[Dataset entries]
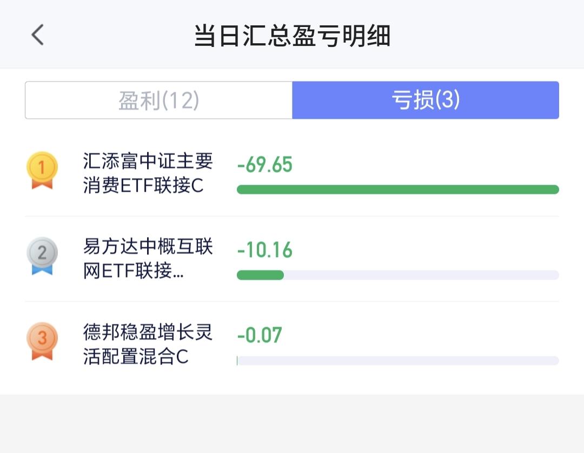
Task: Switch to the 盈利(12) tab
Action: click(x=159, y=100)
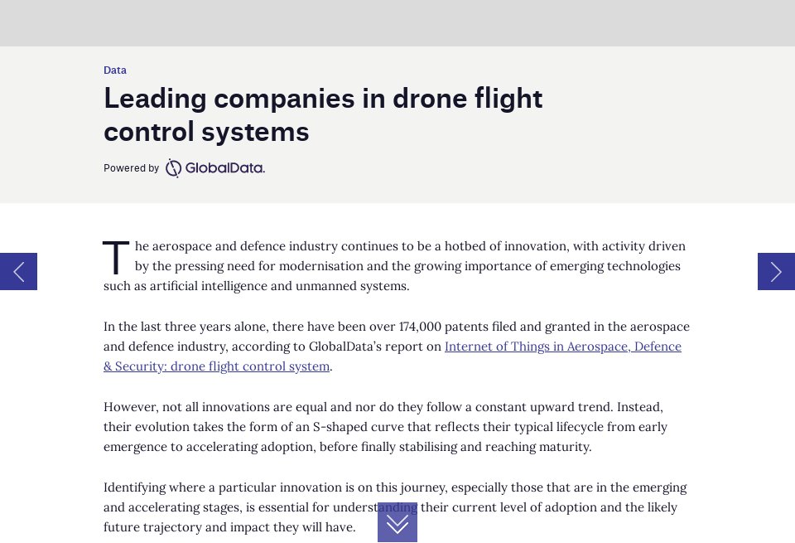This screenshot has width=795, height=543.
Task: Go back using the left arrow control
Action: point(18,271)
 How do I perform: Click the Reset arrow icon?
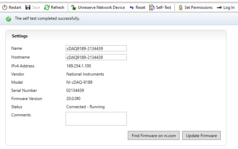[132, 7]
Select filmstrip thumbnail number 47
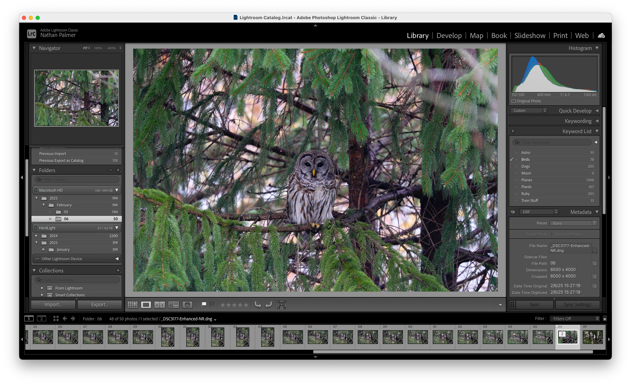This screenshot has height=385, width=631. [x=593, y=337]
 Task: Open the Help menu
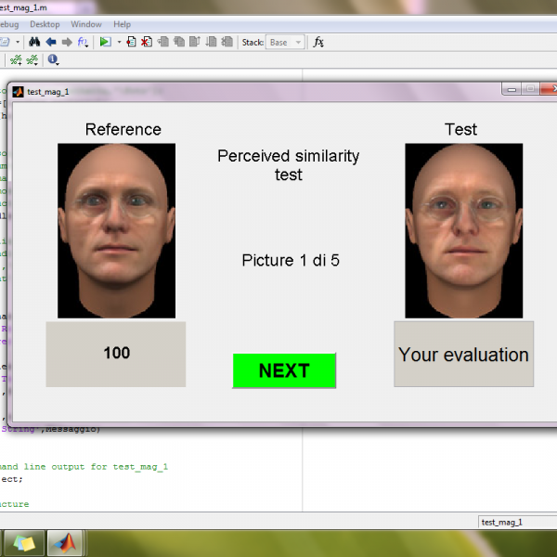click(x=123, y=24)
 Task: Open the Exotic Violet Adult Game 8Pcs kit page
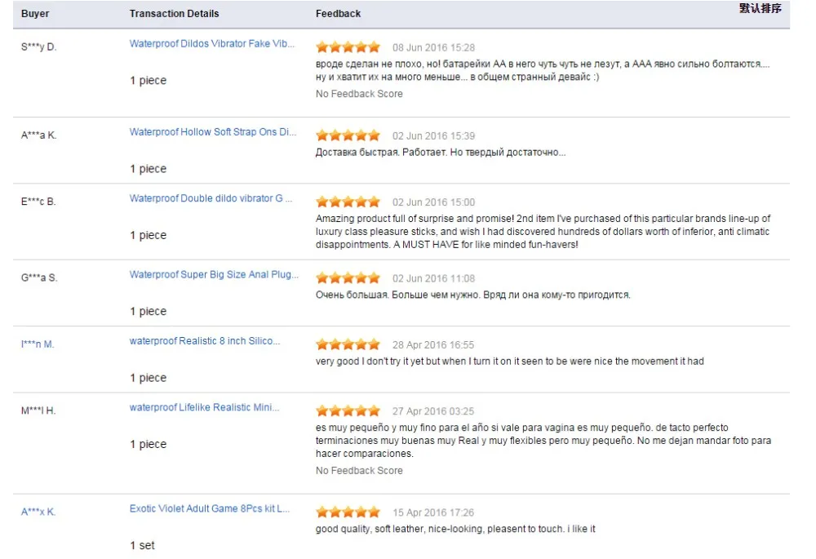click(211, 509)
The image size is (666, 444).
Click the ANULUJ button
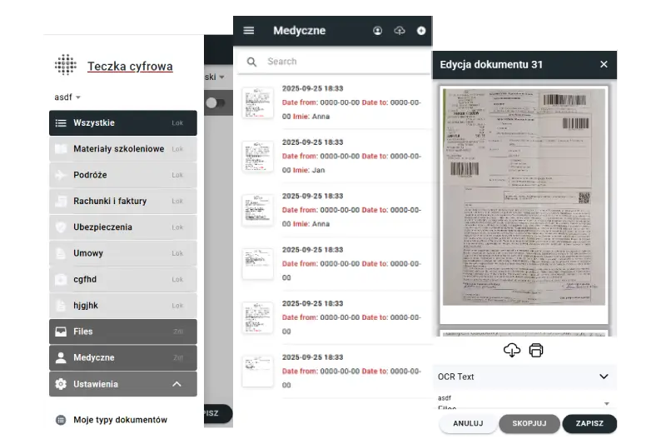[468, 423]
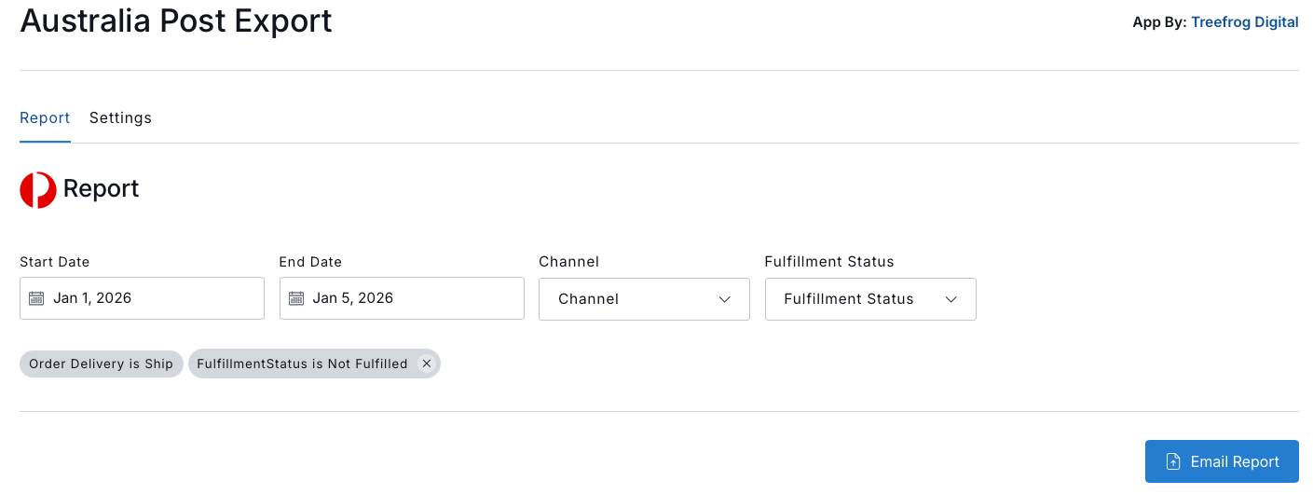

--- What to do ---
Only the lines from the one that contains "Select filmstrip thumbnail number 47" through the last line of the records may appear in the answer, retyped exactly and with no pictures.

--- Answer section ---
Select filmstrip thumbnail number 47
This screenshot has height=385, width=631. [x=593, y=337]
 Task: Open the Help menu
click(x=123, y=24)
 Task: Open the Exotic Violet Adult Game 8Pcs kit page
click(211, 509)
The image size is (666, 444).
Click the ANULUJ button
[468, 423]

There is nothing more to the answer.